Problem details
The answer must be every line from the entries below that contains "computer".

Given data
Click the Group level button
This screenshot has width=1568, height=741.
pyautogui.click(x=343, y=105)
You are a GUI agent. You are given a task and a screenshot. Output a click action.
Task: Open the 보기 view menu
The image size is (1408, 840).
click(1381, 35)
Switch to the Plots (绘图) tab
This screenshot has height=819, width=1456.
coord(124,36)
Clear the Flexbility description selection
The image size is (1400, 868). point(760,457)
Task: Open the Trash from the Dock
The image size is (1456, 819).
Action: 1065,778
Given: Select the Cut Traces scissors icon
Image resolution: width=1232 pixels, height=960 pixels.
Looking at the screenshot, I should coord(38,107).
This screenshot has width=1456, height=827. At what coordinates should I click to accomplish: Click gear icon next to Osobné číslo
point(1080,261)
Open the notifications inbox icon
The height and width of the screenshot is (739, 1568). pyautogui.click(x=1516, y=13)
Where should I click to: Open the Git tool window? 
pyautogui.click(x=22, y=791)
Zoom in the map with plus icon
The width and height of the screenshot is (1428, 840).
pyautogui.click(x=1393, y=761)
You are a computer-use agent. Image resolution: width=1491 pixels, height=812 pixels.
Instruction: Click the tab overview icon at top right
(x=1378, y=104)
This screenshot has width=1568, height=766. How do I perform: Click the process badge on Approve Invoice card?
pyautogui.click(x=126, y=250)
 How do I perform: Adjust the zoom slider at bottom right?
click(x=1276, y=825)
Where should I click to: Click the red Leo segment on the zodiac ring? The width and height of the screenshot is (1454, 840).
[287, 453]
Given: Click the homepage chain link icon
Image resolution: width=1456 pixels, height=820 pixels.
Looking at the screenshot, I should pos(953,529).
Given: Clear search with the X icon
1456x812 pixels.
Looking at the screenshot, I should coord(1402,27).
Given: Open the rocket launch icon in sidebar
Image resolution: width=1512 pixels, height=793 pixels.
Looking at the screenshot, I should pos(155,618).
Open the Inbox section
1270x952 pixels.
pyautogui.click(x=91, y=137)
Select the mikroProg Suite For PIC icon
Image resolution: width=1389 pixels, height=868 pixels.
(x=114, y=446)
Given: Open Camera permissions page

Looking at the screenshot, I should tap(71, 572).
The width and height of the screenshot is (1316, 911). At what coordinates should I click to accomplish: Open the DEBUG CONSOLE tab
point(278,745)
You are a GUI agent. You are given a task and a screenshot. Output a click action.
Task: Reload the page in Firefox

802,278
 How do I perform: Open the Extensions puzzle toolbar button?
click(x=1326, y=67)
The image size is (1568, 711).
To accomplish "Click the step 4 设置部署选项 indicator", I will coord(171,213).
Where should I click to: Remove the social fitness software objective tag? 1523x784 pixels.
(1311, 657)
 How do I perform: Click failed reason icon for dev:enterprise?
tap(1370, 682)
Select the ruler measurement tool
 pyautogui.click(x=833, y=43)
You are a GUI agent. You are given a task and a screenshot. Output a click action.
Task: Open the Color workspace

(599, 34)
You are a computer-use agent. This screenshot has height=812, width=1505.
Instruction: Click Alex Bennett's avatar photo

Answer to the exercise
You are a computer-use agent. Image resolution: width=1491 pixels, height=812 pixels.
You are a computer-use agent. This screenshot has height=812, width=1505.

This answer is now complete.